Start of Entries provided

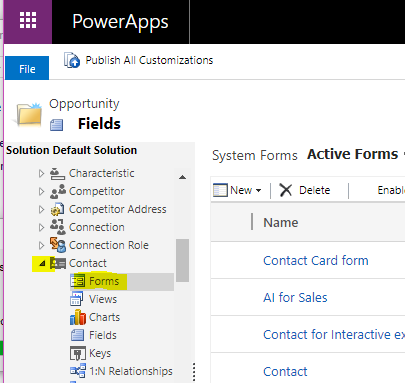Open the File menu
The image size is (405, 383).
click(x=27, y=68)
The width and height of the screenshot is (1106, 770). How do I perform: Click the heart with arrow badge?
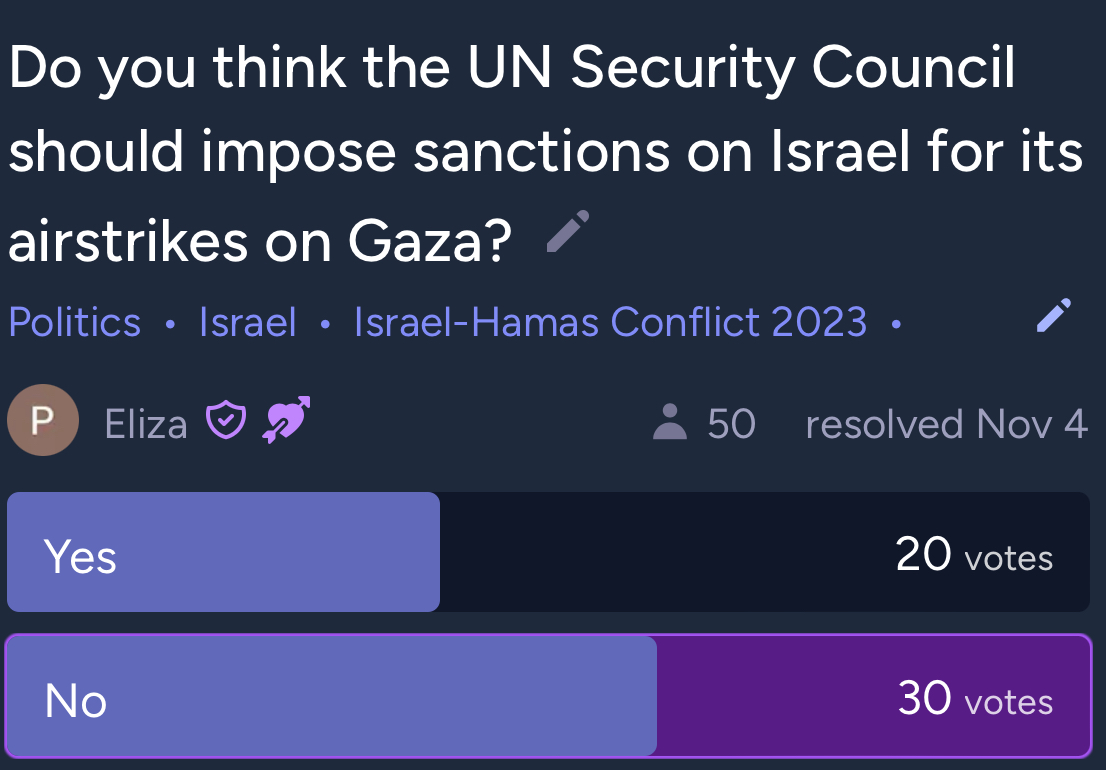tap(286, 420)
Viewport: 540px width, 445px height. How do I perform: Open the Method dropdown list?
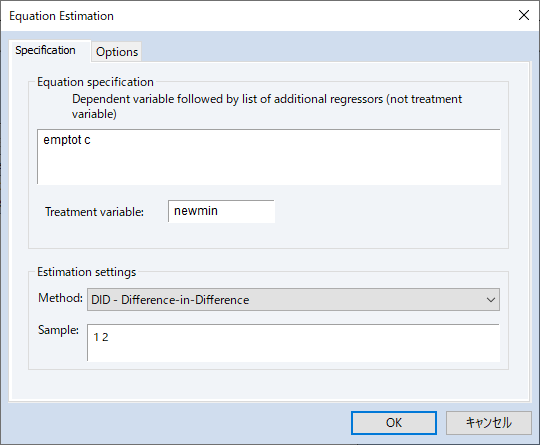tap(293, 300)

End of Entries provided

§ Written request: Retype all of the entries above line for line, without any changes, and leave the pictures out.

§ Task output:
Open the File menu
The image size is (405, 383).
click(x=27, y=68)
The width and height of the screenshot is (1106, 770). How do I perform: Click the heart with arrow badge?
tap(286, 420)
Viewport: 540px width, 445px height. How do I perform: Open the Method dropdown list?
tap(293, 300)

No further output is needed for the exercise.